5’-O-(t-butyldimethylsilyl)-3’-deoxy-3’-(5-deutero-4-(phenyl-D₅)-1H-1,2,3-triazol-1-yl)thymidine (13-D₆)

For this reaction 0.131 mmol of azide, 0.262 mmol of alkyne, 10 mol % of anhydrous CuSO₄ in 0.273 mL of D₂O, 20 mol % of Na ascorbate in 0.273 ml of D₂O, and 0.65 mL of dry CH₂Cl₂ were used. Chromatography using hexanes followed by 50% EtOAc in hexanes gave 61.0 mg (95% yield) of 13-D₆ as a white solid.

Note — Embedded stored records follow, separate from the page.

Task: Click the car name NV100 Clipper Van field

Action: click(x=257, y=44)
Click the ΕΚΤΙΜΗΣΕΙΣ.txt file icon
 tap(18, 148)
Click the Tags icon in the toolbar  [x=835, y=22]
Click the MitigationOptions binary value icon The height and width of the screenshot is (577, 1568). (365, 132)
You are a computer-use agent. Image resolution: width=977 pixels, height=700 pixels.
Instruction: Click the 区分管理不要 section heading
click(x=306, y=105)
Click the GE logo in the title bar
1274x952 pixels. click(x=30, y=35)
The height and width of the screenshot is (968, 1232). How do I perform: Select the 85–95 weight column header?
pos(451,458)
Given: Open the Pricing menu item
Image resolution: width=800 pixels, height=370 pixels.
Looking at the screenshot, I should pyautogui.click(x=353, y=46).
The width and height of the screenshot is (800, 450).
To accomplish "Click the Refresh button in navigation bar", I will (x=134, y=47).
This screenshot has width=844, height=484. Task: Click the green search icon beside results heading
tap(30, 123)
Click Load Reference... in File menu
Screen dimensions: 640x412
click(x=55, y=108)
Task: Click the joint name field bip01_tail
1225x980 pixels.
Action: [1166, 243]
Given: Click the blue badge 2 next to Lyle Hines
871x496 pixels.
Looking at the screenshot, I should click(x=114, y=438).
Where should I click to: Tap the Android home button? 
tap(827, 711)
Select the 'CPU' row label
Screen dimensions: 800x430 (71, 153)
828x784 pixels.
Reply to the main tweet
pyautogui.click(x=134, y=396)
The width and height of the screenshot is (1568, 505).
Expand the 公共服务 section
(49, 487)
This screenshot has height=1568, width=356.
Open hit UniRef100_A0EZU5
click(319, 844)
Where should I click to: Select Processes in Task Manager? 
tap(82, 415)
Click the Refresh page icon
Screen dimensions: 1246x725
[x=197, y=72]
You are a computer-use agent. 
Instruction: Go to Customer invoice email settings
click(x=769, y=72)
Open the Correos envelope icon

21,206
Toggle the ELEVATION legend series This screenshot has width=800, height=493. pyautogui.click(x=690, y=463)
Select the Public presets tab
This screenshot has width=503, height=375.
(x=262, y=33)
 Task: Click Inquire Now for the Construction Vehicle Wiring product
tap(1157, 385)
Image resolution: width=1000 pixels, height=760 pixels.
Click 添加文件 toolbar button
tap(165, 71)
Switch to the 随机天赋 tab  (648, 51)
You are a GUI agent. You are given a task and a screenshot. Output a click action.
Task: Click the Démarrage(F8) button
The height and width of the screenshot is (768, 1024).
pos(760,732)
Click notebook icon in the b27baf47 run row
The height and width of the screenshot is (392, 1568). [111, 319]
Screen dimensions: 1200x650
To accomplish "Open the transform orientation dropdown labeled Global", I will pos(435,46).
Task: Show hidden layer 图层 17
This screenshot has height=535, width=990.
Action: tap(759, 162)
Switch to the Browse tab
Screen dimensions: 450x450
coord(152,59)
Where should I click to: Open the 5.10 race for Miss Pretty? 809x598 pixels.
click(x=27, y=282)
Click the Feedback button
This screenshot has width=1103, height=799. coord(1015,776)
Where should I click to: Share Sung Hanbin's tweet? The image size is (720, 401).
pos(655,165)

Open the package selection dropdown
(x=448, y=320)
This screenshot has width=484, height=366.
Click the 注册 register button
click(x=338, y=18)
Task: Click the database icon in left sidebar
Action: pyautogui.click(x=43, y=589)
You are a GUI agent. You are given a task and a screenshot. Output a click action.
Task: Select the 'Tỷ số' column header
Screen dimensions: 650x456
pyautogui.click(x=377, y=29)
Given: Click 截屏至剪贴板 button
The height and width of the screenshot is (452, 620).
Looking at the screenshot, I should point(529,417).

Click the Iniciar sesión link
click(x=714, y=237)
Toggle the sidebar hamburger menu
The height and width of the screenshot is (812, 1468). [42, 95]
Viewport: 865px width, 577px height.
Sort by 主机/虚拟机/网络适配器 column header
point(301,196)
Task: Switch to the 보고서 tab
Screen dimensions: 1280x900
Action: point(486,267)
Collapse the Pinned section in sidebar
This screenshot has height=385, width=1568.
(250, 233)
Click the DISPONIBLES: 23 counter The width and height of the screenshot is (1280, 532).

M.p. = 96–98 °C. R_f (SiO₂/50% EtOAc in hexanes) = 0.21. ¹H NMR (500 MHz, CDCl₃): δ 9.20 (br s, 1H, NH), 7.50 (s, 1H, Ar-H), 6.45 (t, 1H, H-1’, J = 6.5 Hz), 5.34 (app dt, 1H, H-3’, J_app = 4.6, 8.8 Hz), 4.49-4.51 (m, 1H, H-4’), 4.03 (dd, 1H, H-5’, J = 2.1, 11.5 Hz), 3.88 (dd, 1H, H-5’, J = 1.8, 11.5 Hz), 3.01 (ddd, 1H, H-2’, J = 5.2, 6.3, 14.0 Hz), 2.64 (ddd, 1H, H-2’, J = 6.5, 8.1, 14.3 Hz), 1.95 (s, 3H, CH₃), 0.94 (s, 9H, t-Bu), 0.14 and 0.13 (2s, 6H, SiCH₃). ¹³C NMR (125 MHz, CDCl₃): δ 163.8, 150.5, 148.4, 135.5, 130.1, 128.6 (t, J = 23.8 Hz), 128.1 (t, J = 23.0 Hz), 125.6 (t, J = 24.1 Hz), 118.7 (t, J = 28.8 Hz), 111.4, 85.6, 85.0, 62.8, 59.8, 38.9, 26.1, 18.6, 12.8, −5.1, −5.2. ²H NMR (77 MHz, CHCl₃): δ 7.87, 7.45. HRMS (ESI) calculated for C₂₄H₂₈D₆N₅O₄Si [M + H]⁺ 490.2751, found 490.2766.

5-Deutero-1,4-diphenyl-D₁₀-1H-1,2,3-triazole (14-D₁₁)

Chromatography using hexanes followed by 20% EtOAc in hexanes gave 58.4 mg (72% yield) of 14-D₁₁ as an off-white solid. M.p. = 183–186 °C. R_f (SiO₂/50% EtOAc in hexanes) = 0.60. ¹³C NMR (125 MHz, CDCl₃): δ 148.5, 137.2, 130.3, 129.5 (t, J = 24.3 Hz), 128.6 (t, J = 23.3 Hz), 128.5(t, J = 23.1 Hz), 128.1 (t, J = 21.8 Hz), 125.7 (t, J = 24.2 Hz), 120.3 (t, J = 25.2 Hz), 117.6 (t, J = 26.9 Hz). ²H NMR (77 MHz, CHCl₃): δ 8.23, 7.94, 7.83, 7.58, 7.49. HRMS (ESI) calculated for C₁₄HD₁₁N₃ [M + H]⁺ 233.1716, found 233.1717.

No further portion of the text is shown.